震災から一ヶ月以上経ったら、自分が震災以前から興味を持っていた知識人が次々と「小乗」化していってる件

ここ数日のネット論壇を見ていて、タイトル通りの事象(「小乗」宣言する知識人が多い件)が、ちょっと気になっている。


「小乗」とは小乗仏教の事で、その「個人としての悟りを目指す」という意味合い。対して「大乗」仏教とは、衆生一切の救済を目指す思想。

(参考:大乗仏教小乗仏教の違い
http://detail.chiebukuro.yahoo.co.jp/qa/question_detail/q147509024


「小乗化」の蔓延現象は、とても偶然とは思えない。「全体が良くなって欲しいと思って発言したり頑張ってきたけど、震災後もグダグダなところを見ると、日本はどうやらダメらしい。自分だけでも生き残ろう。頑張ろう」という嘆きを色んなところで目にする。


震災後の政府対応の混乱+ホリエモン収監(法治国家と言えない官僚恣意国家)という合わせ技で、心ある頭のいい人達は、こんな気分になっているのだろう。

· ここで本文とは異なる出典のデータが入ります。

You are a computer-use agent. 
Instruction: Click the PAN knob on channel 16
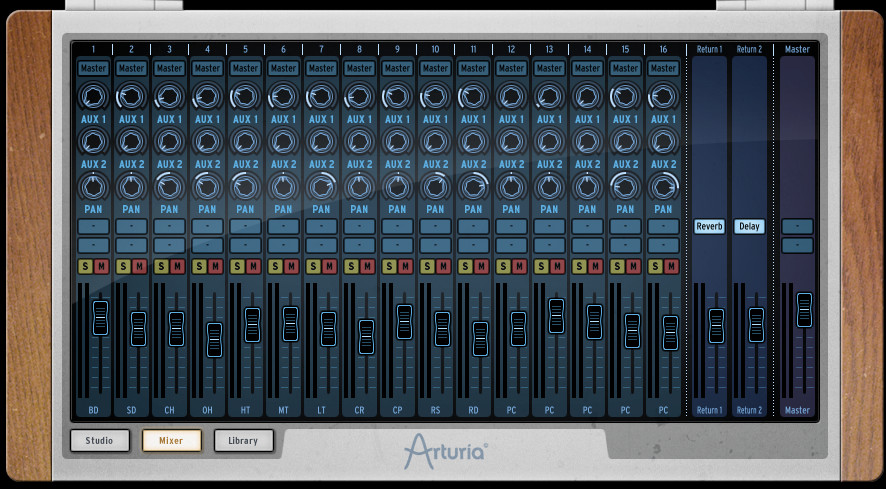[x=663, y=186]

茂木健一郎氏・・・僕は「大乗」から「小乗」になった、と断言。
(このエントリはこれがヒントになった。)

http://kenmogi.cocolog-nifty.com/qualia/2011/04/post-c5b2.html


小幡績氏・・・あれほどユーモアに飛んでいた天才がキレた。
http://agora-web.jp/archives/1316971.html



それから、
震災後3週目の(4/1)のジャーナリスト 上杉隆氏による「もう啓蒙活動に疲れた。今年いっぱいで、ジャーナリスト廃業宣言」もこの流れか。



さらに、(震災後に知ったことではあるが)、大前研一氏は、相当前から過激に「小乗」化していた。


成毛眞氏の書評より
http://d.hatena.ne.jp/founder/20110428/1303946192

ルール違反かもしれないが本書の最後の言葉の一部を引用してみよう。

「政治家に頼ってはいけない。政府に頼ってもいけない。国がなんにもしてくれないことは、すでに明らかだ。自分自身が頼みの綱と覚悟を決める。」

まったく、そのとおりだと思う。

著者は根本的な解決法として道州制を提案し、建築基準法などを自治体に任せることなどを提案しているのだが、このような大胆な改革が実行されることはないだろう。もはや平均年齢が50歳を超えた国民には大胆な変革を求めるだけの気力はない。それゆえの政府に対しての決別と、自分自身の覚悟が必要だということだ。

著者は下手をするとスペインやポルトガルみたいに400年は停滞したままで行ってしまう可能性があるという。そのうえで「唯一のグッドニュースは、日本の400年の長い衰退のうち、もう早くも20年が過ぎたのだから―」と自嘲してみせる。これにも完全に同意する。

国民も政治家も官僚も司法も結果平等をもとめてきた。その結果としての全体としての衰退である。これからはお上頼りの大多数の人々と、覚悟を決めた少数の人々の間に決定的な格差がつくことになるであろう。しかも、その少数の人々は海外に身を隠すことも覚え始めるはずだ。テレビにも登場しないであろうし、発言も少なくなるであろう。嫉妬が社会的制裁で終わることなく、法的制裁にまでいたる国になった結果である。


こうした傾向が、ネットやブログで色々と発信するタイプの人に限ったものであり、現場で何も言わず黙々と奮闘する人々が居ることを信じてます。